- [Tasks to perform]:
1. In the text on elbow tendinitis in baseball players, what is the reconstructive surgery for ulnar collateral ligament damage called?
2. Continue the text on elbow tendinitis in baseball players from its final sentence.

- [Document text]:
This motion puts a lot of stress on the elbow and the structures that stabilize the inside of the elbow.

“The more times you do that motion, your elbow can only take so much stress until you develop some deterioration in the attachment of where the muscles go,” Dr. Blonski said.

Treatment

Players with elbow tendinitis need to take time off and rest so the inflamed tendon can heal. In addition to activity modification, wearing a brace can help to stabilize or offload the elbow tendons.

To prevent recurrent tendinitis, players will need to review and correct their throwing mechanics. Strengthening the muscles around that strained area and improving throwing efficiency will also optimize distribution of force around the whole kinetic chain to mitigate injury risk in the future.

Unfortunately, some elbow injuries start out as tendinitis, but repeated strain on the stretch mechanism along the inside of the elbow can also cause chronic damage to the ulnar collateral ligament – which baseball pitchers dread. Treatment for this injury is a reconstructive surgery known as Tommy John surgery.

- [Supplied material]:
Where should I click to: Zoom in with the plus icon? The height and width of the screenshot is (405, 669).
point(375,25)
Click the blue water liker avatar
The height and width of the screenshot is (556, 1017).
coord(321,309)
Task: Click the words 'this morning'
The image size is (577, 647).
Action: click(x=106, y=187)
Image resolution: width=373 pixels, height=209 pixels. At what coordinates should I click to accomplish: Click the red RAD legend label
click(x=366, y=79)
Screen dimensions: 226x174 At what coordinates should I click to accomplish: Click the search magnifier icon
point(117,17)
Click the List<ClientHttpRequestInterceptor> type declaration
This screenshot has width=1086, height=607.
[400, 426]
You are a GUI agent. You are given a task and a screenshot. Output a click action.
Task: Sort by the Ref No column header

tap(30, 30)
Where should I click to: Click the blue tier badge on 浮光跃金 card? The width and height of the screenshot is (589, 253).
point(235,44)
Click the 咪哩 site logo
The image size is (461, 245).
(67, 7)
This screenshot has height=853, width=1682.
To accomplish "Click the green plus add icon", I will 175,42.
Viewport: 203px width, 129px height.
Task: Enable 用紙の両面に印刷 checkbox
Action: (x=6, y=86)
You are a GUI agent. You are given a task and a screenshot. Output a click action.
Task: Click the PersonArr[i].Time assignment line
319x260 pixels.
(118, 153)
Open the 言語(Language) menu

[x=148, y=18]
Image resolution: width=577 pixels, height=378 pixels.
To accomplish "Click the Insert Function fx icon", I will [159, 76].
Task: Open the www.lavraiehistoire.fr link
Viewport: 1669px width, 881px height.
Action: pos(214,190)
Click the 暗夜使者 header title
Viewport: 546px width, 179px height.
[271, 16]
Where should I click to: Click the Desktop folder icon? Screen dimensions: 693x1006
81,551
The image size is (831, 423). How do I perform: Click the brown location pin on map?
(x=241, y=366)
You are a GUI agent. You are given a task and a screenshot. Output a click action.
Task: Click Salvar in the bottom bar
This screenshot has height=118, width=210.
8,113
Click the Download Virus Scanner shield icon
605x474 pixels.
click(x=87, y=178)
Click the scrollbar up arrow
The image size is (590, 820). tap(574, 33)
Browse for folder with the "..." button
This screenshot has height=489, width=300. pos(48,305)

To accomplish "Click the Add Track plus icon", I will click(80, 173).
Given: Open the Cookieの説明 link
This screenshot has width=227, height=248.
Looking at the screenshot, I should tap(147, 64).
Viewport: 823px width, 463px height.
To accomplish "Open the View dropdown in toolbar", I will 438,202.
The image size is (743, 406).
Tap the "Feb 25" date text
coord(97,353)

- [Task-by-task answers]:
1. It is called Tommy John surgery.

2.
“If you continue to throw through the pain, your ligament will slowly have micro tears from stretching the ligament over time,” Dr. Blonski said. “This gets looser over time, leading to instability at the elbow, which can cause pain and other damage.”

Stress or growth plate fractures

Young athletes who do the same motions frequently can develop repetitive use injuries, which can progress to stress fractures or growth plate fractures.

For youth baseball players, both the shoulder and elbow have growth plates in the bones that are prone to stress and inflammation because they have not yet hardened fully into bone.

If you put too much stress on those areas, growth plates can gradually be damaged. Growth plate damage has the potential to cause long-lasting issues because children and adolescents are at risk of stunting their growth or developing arthritis in the future.

“When you have older athletes whose bones have fully hardened, they face less risk for these growth plate stress injuries,” Dr. Blonski said.

Treatment

From a prevention standpoint, youth baseball leagues have guidelines in place for how much throwing should be done at a young age.

Treating stress or growth plate fractures requires immobilizing the affected area using a cast or splint for about two weeks, then reevaluating the injury using x-rays.

Bruising or contusions

Batters who are struck by a ball or players who are hit by a swinging bat can suffer deep bruising, contusions, and even fractures.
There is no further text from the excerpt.